15. Juni 2018

Dienstherrenwechsel

Versetzungen weiterhin unter restriktiver Handhabung

Über 240.000 Polizistinnen und Polizisten versehen ihren Dienst in den Bundesländern und Bund. Hinter dieser Zahl stecken unterschiedliche Lebensläufe und Lebensgeschichten mit Veränderungen im sozialen und beruflichen Leben. Es bleibt also vorhersehbar, dass auch Dienstkräfte der Polizei Berlin den Wunsch nach einem Wohnortwechsel und dem damit einhergehenden Wechsel des jeweiligen Dienstherrn hegen.

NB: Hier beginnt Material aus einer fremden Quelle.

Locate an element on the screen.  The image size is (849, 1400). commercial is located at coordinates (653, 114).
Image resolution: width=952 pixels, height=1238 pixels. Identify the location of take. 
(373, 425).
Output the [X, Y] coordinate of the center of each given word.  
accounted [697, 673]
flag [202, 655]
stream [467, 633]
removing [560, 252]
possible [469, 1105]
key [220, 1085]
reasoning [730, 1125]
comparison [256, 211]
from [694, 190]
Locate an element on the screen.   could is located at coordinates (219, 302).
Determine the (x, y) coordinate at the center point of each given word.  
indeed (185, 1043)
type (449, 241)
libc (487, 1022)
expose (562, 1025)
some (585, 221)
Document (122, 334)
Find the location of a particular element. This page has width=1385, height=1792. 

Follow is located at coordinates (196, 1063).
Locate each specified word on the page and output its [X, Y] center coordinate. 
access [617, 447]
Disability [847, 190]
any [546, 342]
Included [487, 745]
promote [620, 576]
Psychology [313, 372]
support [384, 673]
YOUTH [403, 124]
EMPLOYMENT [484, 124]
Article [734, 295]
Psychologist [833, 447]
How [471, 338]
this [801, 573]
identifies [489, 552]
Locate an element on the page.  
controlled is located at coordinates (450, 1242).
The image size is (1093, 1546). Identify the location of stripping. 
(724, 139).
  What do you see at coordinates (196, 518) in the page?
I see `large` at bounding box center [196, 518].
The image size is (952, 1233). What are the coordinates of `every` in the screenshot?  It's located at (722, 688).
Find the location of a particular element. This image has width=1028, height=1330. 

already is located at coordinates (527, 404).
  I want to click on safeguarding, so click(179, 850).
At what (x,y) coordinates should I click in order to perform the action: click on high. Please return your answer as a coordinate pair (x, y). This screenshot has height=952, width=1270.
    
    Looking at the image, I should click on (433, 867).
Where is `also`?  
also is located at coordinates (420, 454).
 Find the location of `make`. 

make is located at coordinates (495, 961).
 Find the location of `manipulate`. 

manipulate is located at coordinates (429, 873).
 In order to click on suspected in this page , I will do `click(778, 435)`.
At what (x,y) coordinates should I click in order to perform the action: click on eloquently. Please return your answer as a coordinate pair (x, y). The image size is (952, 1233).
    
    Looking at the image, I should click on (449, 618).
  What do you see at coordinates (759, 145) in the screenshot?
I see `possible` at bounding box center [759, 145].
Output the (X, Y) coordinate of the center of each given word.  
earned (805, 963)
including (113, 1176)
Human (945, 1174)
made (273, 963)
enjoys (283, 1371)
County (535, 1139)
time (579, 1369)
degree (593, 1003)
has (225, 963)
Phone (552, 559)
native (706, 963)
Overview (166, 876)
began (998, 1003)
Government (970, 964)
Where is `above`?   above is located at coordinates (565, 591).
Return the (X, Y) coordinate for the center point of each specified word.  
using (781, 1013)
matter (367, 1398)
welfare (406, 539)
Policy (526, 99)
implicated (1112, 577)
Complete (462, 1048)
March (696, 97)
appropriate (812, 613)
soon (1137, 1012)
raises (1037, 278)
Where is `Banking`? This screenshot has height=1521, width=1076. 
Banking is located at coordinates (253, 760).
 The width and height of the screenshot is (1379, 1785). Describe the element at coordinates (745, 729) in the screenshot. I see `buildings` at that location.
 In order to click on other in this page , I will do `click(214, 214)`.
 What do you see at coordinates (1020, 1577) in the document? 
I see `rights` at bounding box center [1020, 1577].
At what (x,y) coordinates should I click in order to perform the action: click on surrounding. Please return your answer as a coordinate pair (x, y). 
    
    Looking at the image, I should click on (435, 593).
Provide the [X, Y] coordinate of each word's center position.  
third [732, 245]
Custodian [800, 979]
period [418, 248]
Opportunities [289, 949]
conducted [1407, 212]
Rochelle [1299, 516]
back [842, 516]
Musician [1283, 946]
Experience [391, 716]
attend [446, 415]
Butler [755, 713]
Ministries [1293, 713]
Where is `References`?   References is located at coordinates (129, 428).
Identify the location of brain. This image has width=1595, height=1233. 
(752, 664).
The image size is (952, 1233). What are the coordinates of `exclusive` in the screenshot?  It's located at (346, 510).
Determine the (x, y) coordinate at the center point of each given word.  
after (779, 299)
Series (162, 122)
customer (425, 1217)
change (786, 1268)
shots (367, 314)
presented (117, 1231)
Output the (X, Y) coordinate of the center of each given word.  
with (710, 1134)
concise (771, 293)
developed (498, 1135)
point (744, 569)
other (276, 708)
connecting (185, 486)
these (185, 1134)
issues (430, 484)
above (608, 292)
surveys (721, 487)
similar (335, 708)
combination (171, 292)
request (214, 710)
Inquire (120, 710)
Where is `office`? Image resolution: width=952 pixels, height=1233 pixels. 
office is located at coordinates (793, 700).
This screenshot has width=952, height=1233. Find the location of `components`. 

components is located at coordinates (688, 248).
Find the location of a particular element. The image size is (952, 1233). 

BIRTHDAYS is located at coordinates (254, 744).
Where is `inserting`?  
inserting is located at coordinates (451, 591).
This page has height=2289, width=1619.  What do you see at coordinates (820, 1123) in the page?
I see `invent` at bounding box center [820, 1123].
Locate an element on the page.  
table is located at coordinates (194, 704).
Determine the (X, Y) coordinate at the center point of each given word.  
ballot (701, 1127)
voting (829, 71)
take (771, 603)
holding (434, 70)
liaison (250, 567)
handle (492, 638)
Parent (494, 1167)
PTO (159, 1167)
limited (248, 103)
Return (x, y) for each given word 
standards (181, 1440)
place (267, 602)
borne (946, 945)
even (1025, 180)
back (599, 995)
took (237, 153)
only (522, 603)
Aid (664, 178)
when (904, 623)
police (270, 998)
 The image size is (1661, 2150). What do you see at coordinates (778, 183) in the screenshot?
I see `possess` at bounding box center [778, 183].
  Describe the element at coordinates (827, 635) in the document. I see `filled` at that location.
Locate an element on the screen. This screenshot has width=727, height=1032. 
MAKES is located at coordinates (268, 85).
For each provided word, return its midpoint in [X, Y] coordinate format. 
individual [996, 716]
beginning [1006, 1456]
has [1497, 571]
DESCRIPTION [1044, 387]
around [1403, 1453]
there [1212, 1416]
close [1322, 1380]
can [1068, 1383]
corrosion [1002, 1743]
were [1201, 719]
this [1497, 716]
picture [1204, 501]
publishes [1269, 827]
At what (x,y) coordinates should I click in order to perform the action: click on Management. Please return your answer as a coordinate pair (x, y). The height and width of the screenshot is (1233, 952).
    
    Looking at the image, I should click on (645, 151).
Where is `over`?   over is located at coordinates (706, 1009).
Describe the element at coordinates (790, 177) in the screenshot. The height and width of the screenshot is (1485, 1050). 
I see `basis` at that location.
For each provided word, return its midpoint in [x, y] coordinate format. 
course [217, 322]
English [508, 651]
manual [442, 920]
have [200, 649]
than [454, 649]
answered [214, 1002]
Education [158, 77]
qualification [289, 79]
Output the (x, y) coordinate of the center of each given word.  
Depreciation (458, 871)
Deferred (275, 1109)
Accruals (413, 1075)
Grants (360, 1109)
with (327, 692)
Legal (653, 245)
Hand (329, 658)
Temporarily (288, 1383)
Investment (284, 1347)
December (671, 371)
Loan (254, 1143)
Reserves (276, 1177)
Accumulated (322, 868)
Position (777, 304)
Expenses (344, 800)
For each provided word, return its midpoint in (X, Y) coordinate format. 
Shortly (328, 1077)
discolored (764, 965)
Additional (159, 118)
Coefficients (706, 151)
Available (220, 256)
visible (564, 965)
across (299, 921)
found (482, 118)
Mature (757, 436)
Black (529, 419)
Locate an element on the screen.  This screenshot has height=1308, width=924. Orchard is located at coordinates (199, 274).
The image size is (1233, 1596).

Seit Jahren sind die Wechsel- oder auch Versetzungsersuchen der Beamtenschaft in der Polizei Berlin immer wieder Streitpunkt. Strategische Fehlentscheidungen in der Personalplanung und Besoldung durch die Regierungen der vergangenen Jahre haben heute einen klaren Kampf um die besten Köpfe ausgelöst. Versetzungsersuchen ohne Tauschpartner werden deshalb weiterhin „restriktiv“ gehandhabt. Das heißt: Abgelehnt!

Diese strikte Haltung ist aus Organisationssicht nachvollziehbar, da der Personalkörper überaltert und zu klein ist. Das Beamtenstatusgesetz kennt nur ein klares Einvernehmen der abgebenden und der aufnehmenden Behörde bei Versetzungen und die Beschlüsse der Innenministerkonferenz zur Verhinderung von „feindlichen Abwerbungen“ werden ebenso regelmäßig bestätigt. Hiervon sind übrigens auch Entlassungen auf eigenen Antrag und entsprechende Wiedereinstellungen erfasst.

Die DPolG Berlin vertritt die Interessen seiner Mitglieder und fordert die Berücksichtigung von Veränderungswünschen der Kolleginnen und Kollegen. Das jetzige Tauschpartnersystem ist undurchsichtig und nicht nachvollziehbar. Auch wird eine Dienstkraft nicht zufriedener durch das „anketten“ an das Land Berlin oder - in kleineren Dimensionen gedacht – an eine Direktion weit entfernt vom Wohnort. Unzufriedene und demotivierte Mitarbeitende nutzen Niemandem.

Für die nächsten Jahre ist lediglich die Tauschversetzung der wirklich sichere Weg zur nahtlosen Fortsetzung von Dienstverhältnissen im Beamtenstatus. Im Tarifbereich existiert eine solche Regelung nicht und wäre auch rechtlich nicht durchsetzbar. Die Folgen dieser Politik merken wir schon heute im Bildungs- und Sozialbereich, wo Berlin bekanntlich „Spitze“ sein möchte, und auch bald noch deutlicher in der Polizei Berlin. Wir stehen der Behördenleitung und der obersten Dienstbehörde weiterhin für Gespräche für pragmatische Lösungen der komplexen Materie zur Verfügung.